Diritto al tetto

“Ogni individuo ha diritto ad un tenore di vita sufficiente a garantire la salute e il benessere proprio e della sua famiglia, con particolare riguardo all’alimentazione, al vestiario, all’abitazione, e alle cure mediche e ai servizi sociali necessari.” Dichiarazione universale dei diritti umani.

Le liste d’attesa sconfinate (ventiseimila domande solo a Milano e Città Metropolitana) e il drammatico numero di sentenze di sfratto (12.308 nel 2015, il 19% del totale nazionale, il 90% dei quali per morosità incolpevole), oltre alle continue alienazioni del patrimonio residenziale pubblico gestito da Aler e la floridezza del mercato delle aste giudiziarie, dimostrano quanto poco in questi anni la Regione si sia occupata di quello che è un diritto fondamentale della persona.

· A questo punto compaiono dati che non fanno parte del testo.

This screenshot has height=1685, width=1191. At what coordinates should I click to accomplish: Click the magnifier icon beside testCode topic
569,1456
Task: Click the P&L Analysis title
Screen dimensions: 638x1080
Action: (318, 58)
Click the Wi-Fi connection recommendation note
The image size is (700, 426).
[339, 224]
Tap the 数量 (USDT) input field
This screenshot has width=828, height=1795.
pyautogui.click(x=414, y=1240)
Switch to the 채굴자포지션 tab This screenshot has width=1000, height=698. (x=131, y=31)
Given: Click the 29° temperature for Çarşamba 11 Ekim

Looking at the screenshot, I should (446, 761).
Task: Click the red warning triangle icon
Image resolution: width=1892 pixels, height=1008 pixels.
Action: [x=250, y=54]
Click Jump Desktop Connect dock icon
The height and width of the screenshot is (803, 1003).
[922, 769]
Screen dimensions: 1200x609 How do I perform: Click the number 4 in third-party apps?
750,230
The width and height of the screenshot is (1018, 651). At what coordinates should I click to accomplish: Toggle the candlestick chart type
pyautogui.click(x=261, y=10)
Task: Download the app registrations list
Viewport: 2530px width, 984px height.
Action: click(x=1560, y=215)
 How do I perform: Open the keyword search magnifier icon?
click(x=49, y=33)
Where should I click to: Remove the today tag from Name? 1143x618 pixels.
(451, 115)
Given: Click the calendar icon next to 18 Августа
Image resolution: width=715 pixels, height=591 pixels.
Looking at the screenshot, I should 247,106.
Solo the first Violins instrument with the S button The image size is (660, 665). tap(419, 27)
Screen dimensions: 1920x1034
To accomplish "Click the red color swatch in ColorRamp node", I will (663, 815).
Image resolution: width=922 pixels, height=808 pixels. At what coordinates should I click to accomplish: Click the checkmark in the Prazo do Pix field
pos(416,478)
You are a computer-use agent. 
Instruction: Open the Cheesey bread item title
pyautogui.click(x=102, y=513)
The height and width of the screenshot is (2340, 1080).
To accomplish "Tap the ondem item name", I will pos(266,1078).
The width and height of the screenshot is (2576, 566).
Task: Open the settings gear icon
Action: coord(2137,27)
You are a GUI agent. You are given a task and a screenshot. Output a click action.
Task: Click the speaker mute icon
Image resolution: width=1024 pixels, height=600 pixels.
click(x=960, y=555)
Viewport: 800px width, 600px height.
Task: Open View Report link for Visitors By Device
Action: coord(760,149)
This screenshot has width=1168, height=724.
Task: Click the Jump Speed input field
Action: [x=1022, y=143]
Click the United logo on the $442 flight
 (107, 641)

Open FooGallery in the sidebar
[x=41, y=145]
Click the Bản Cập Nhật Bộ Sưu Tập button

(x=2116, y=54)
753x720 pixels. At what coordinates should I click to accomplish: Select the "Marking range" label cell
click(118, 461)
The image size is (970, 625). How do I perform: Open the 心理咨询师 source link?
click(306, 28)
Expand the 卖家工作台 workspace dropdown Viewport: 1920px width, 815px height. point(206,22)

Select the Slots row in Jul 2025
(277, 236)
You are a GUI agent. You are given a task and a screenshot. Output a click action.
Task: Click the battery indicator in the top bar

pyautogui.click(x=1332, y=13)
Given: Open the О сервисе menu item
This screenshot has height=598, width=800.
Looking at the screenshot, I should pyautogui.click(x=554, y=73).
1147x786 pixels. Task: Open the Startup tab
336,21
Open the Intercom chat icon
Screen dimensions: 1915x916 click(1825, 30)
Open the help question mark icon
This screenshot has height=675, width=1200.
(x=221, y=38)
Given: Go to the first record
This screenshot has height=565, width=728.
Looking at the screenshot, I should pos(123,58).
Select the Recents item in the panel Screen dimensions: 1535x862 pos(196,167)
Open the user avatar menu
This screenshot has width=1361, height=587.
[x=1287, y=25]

Pensiamo a quante risorse rinunciamo ogni anno a causa dell’abolizione dell’IMU sulla prima casa per chiunque, milionari compresi. Sappiamo che è una scelta nazionale, ma facciamo due conti grossolani: in Lombardia vivono quasi 4 milioni e mezzo di famiglie, circa il 75% delle quali in una casa di proprietà. Se prendiamo in considerazione una imposta media di 204 euro annui, significa che stiamo parlando di 700 milioni di euro, con i quali si potrebbero ristrutturare oltre 45000 abitazioni (contando 15000 € ciascuna).

Come ricordato anche altroveconcedere la residenza alle persone che hanno perso la casa o che in generale vivono in situazioni di irregolarità significa non privarle di diritti fondamentali. Questo permetterebbe anche di non pregiudicare il loro iter per l’assegnazione di un alloggio di edilizia residenziale pubblica: una situazione paradossale, causata da criteri iniqui.

Ci ricordiamo dello Sblocca Italia come di una legge pessima. E lo è, ma va anche sottolineato che il comma 1 bis dell’articolo 26, che ha come titolo “Misure urgenti per la valorizzazione degli immobili pubblici inutilizzati”, afferma che “hanno priorità  di valutazione i progetti di recupero di immobili a fini di edilizia residenziale pubblica, da destinare a nuclei familiari utilmente collocati nelle graduatorie comunali per l’accesso ad alloggi di edilizia economica e popolare e a nuclei sottoposti a provvedimenti di rilascio per morosità incolpevole, nonché gli immobili da destinare ad autorecupero, affidati a cooperative composte esclusivamente da soggetti aventi i requisiti per l’accesso all’edilizia residenziale pubblica.”

Di fatto questo articolo è a oggi lettera morta, mentre riteniamo che, come l’Unione Inquilini sostiene da tempo, una sua seria applicazione non solo sarebbe d’aiuto nel garantire il diritto a un’abitazione ma permetterebbe anche di ridurre il consumo di suolo attraverso la rigenerazione delle costruzioni esistenti.

Un progetto che abbiamo seguito da vicino e che riteniamo sia una buona pratica da valorizzare è quello del Residence Sociale Aldo Dice 26×1. Qui, in un immobile abbandonato al degrado e recuperato a vantaggio di tutto il quartiere, nel corso degli anni, decine di famiglie che non avevano ancora avuto l’alloggio popolare che spettava loro di diritto hanno trovato una sistemazione che rispettasse la loro dignità di persone. Il tutto con benefici evidenti per la collettività, a fronte di costi irrisori.